Contrairement à l'URSS, qui était en mesure de déployer un véritable contre-modèle face à l'Occident sous la forme de l'internationalisme communiste, la Russie ne propose pas de telle alternative. Elle dispose désormais au mieux d’un panier idéologique hétérogène, rempli de valeurs sociales du XIXème siècle, d’un discours sélectif sur la souveraineté nationale et d’un anti-américanisme véhément.

Il existe des points communs importants entre cet état de fait et les valeurs prônées par les partis populistes eurosceptiques. C’est cette base commune partielle de valeurs qui constitue les bases d’une coopération. Ces partis ne soutiennent pas nécessairement la Russie parce qu'ils croient en la propagande russe au sujet de la crise en Ukraine. Ils soutiennent la Russie parce que leurs valeurs coïncident partiellement. Ils font écho à la propagande russe uniquement devant un auditoire national tant que c’est dans leur propre intérêt. Certains peuvent aussi bénéficier d'un soutien financier direct ou indirect et d’autre type de soutien de la part de Moscou et au moins une petite partie fait preuve de coopération parce qu'ils ont été infiltrés par les renseignements russes (on peut penser au Jobbik hongrois).

Ainsi, comment  ce défi peut-il être relevé par l'Occident ?

Un élément vital est la transition vers plus de transparence. Il devrait exister un soutien pour le journalisme d'investigation  en Europe, en Russie et dans les pays du Partenariat oriental pour recueillir autant de détails que possible sur les liens financiers, politiques et personnels entre ces intermédiaires nationaux et la Russie. Accroître la transparence et l’accountability des partis et le financement des campagnes en Europe combattrait à la source le soutien de Moscou aux partis pro-russes, eurosceptiques et populistes. Bien que cela soit sans aucun doute un sujet délicat, avec peu de compétence à l’heure actuelle de l'UE dans ce domaine, les conventions intergouvernementales multilatérales du Conseil de l'Europe pourraient offrir un cadre approprié à une réglementation harmonisée qui pourrait entraîner des améliorations.

L'UE doit renforcer ses capacités de contre-espionnage pour faire face à des mesures russes « d'influence active ». Depuis le début des années 1990, les « nouveaux défis » ont détourné les ressources et l'attention du contre-espionnage traditionnel.
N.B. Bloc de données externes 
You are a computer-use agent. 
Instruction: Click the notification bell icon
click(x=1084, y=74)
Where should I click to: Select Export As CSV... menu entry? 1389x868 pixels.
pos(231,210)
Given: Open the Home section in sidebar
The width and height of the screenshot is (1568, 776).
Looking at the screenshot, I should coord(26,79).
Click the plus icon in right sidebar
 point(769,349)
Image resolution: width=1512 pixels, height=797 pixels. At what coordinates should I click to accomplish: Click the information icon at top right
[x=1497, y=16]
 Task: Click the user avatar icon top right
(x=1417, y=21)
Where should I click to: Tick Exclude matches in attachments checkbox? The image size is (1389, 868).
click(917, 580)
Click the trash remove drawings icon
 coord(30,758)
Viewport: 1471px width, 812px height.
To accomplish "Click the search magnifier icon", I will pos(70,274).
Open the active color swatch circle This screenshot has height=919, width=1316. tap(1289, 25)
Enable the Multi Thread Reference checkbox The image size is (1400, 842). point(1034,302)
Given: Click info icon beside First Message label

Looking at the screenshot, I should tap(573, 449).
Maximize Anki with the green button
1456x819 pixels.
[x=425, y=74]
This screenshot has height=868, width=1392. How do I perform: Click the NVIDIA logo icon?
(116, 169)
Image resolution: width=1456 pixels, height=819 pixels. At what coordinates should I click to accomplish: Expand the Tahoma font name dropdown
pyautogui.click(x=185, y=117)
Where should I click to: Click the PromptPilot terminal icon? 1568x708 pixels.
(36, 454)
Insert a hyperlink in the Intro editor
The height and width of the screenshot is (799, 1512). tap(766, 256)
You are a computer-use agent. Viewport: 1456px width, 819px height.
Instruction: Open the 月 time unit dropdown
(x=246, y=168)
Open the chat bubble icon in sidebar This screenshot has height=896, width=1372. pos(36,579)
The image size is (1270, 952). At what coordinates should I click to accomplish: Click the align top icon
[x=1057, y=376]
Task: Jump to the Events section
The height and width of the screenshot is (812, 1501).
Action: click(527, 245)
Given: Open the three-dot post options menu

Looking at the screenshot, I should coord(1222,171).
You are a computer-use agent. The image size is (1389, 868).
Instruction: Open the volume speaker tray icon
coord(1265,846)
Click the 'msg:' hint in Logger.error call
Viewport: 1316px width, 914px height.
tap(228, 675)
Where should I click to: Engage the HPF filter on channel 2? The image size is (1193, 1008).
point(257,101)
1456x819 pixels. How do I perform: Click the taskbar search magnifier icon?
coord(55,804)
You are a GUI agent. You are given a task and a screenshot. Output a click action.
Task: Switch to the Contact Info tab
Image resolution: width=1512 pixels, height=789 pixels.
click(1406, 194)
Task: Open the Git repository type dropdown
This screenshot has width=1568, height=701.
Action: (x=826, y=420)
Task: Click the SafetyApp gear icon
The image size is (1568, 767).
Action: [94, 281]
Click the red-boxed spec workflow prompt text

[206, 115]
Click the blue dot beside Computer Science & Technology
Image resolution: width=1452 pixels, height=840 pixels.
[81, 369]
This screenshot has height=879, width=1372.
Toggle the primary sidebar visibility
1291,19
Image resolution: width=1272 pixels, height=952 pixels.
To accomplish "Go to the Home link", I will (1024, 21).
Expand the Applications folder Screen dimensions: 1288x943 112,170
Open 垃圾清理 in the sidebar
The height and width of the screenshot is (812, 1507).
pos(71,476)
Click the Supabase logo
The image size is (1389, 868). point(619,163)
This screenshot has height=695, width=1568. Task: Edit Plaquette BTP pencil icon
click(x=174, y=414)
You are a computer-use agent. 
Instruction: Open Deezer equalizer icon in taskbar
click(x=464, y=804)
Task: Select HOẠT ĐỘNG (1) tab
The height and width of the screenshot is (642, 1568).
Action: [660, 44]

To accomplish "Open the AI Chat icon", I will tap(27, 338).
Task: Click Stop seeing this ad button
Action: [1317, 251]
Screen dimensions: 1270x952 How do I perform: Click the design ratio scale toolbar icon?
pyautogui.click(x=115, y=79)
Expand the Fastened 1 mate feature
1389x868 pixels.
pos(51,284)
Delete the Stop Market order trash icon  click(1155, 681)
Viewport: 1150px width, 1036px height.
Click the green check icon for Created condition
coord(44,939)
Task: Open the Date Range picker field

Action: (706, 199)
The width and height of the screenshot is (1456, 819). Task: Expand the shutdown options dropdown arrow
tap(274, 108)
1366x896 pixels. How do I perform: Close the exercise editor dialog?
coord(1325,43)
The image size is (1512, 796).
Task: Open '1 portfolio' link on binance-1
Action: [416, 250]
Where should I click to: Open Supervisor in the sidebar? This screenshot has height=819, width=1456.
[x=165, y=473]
Il est grand temps de refaire de la lutte contre l’infiltration des renseignements russes une priorité et de « lancer des alertes » régulières et publiquement sur la relation entre Moscou et ses intermédiaires nationaux.

Dernier point important, l'Occident ne doit pas oublier qu’il dispose d’avantages stratégiques dans la « guerre de l'information ». L'UE devrait abandonner cette stérile mentalité de victime et se lancer dans «  l’offensive de l’information ». Les probabilités ne seraient pas en faveur de Moscou.

 

Dániel Hegedűs est chercheur au German Council on Foreign Relations.

L'ECFR ne prend pas de position collective. Les publications de l'ECFR ne représentent que les opinions de leurs auteurs.